Understanding the Challenge: Picky Eating in Kiddos with Autism

Picky eating in kiddos with autism can stem from sensory sensitivities, rigid routines, and aversions to certain textures, colors, or smells of food. These challenges can make mealtimes stressful for both kiddos and their families. According to research published in theJournal of Autism and Developmental Disorders [1], up to 70% of children with autism experience feeding problems, compared to around 25-50% of typically developing children. 

In addition, A study published in theJournal of Autism and Developmental Disorders [2] found that kids with autism have a higher prevalence of food selectivity and sensory sensitivity. Picky eating in kiddos with autism may also be influenced by factors such as gastrointestinal symptoms, medication side effects, and oral motor difficulties.

Creating a Supportive Environment: Tips for Parents and Caregivers

  1. Offer a Variety of Foods: While it may be tempting to stick to familiar foods, introducing a variety of textures, colors, and flavors can help broaden kiddos' palates over time.
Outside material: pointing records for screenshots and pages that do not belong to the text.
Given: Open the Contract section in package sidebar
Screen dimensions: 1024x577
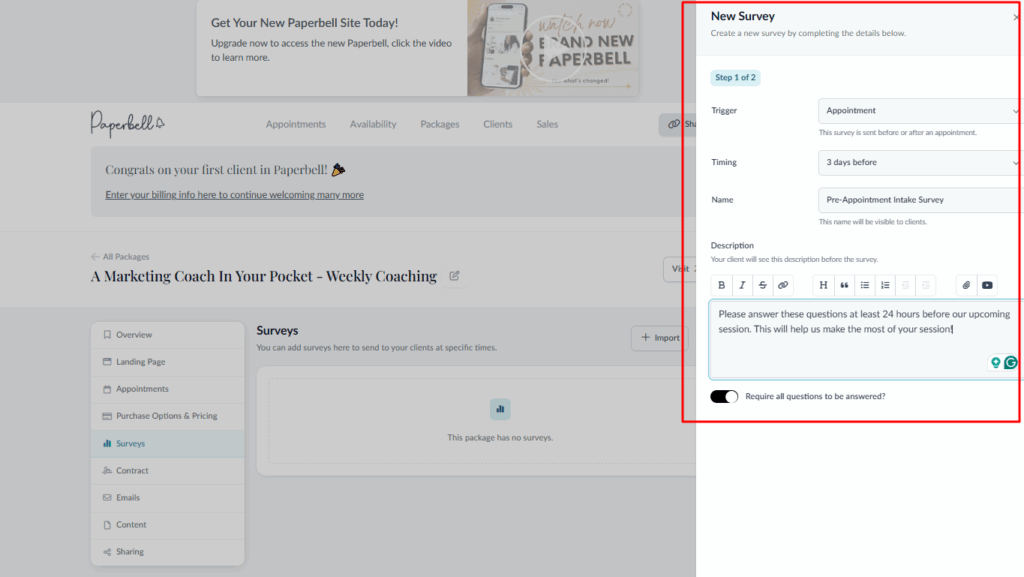Looking at the screenshot, I should click(x=132, y=470).
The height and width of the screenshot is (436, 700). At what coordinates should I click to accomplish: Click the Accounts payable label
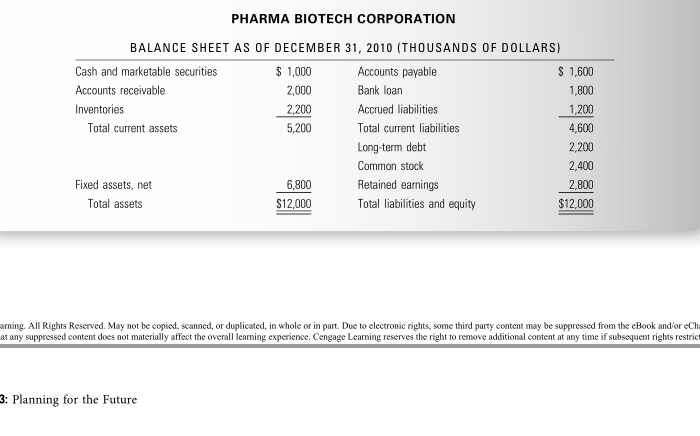tap(397, 72)
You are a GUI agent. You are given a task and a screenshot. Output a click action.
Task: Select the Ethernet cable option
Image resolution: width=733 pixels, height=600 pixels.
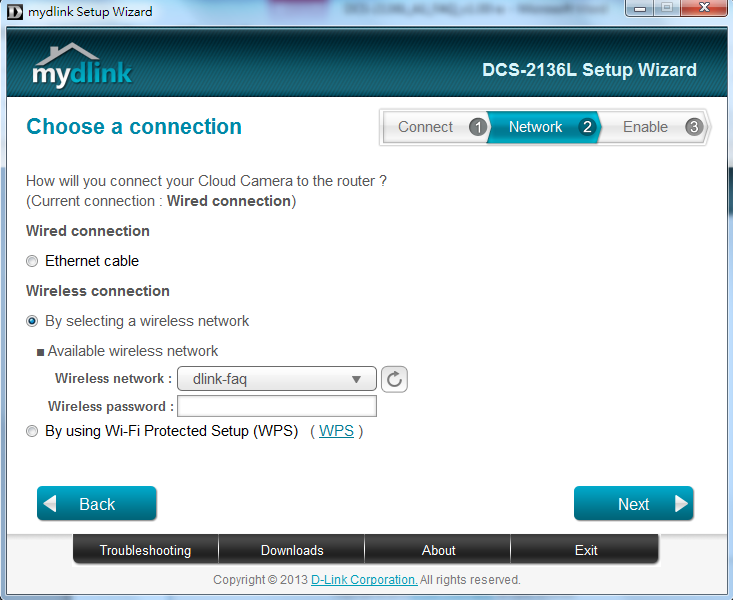pyautogui.click(x=33, y=261)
  2. Provide Predictable Mealtime Routines: Establishing consistent mealtime routines can help kiddos feel more comfortable and reduce anxiety around eating. Create a calm and predictable environment by setting specific mealtime schedules.

  3. Use Visual Supports: Visual aids, such as picture schedules or food choice boards, can help kiddos with autism understand mealtime expectations and make choices about what to eat.

  4. Encourage Exploration: Encourage kiddos to explore new foods at their own pace, without pressure or coercion. Offer praise and positive reinforcement for trying new foods, even if it's just a small taste.

Summary

Picky eating is a common challenge for kiddos with autism, impacting up to 70% of this population [1]. Strategies such as offering a variety of foods, establishing predictable mealtime routines, and using visual supports can help support kiddos with autism in expanding their food preferences and promoting healthy eating habits. Consulting healthcare professionals specializing in autism and feeding issues can provide additional guidance and support for families facing picky eating challenges.

References:

  • Schreck, K. A., & Williams, K. (2006). Food preferences and factors influencing food selectivity for children with autism spectrum disorders.Journal of Autism and Developmental Disorders, 36(2), 157–168.
  • Bandini, L. G., Anderson, S. E., Curtin, C., Cermak, S., Evans, E. W., Scampini, R., Maslin, M., & Must, A. (2010). Food selectivity in children with autism spectrum disorders and typically developing children.Journal of Pediatrics, 157(2), 259–264.
  • Schreck, K. A., & Williams, K. (2006). Food preferences and factors influencing food selectivity for children with autism spectrum disorders.Journal of Autism and Developmental Disorders, 36(2), 157–168.
  • Twachtman-Reilly, J., Amaral, S. C., & Zebrowski, P. P. (2008). Addressing feeding disorders in children on the autism spectrum in school-based settings: Physiological and behavioral issues.Language, Speech, and Hearing Services in Schools, 39(2), 261–272.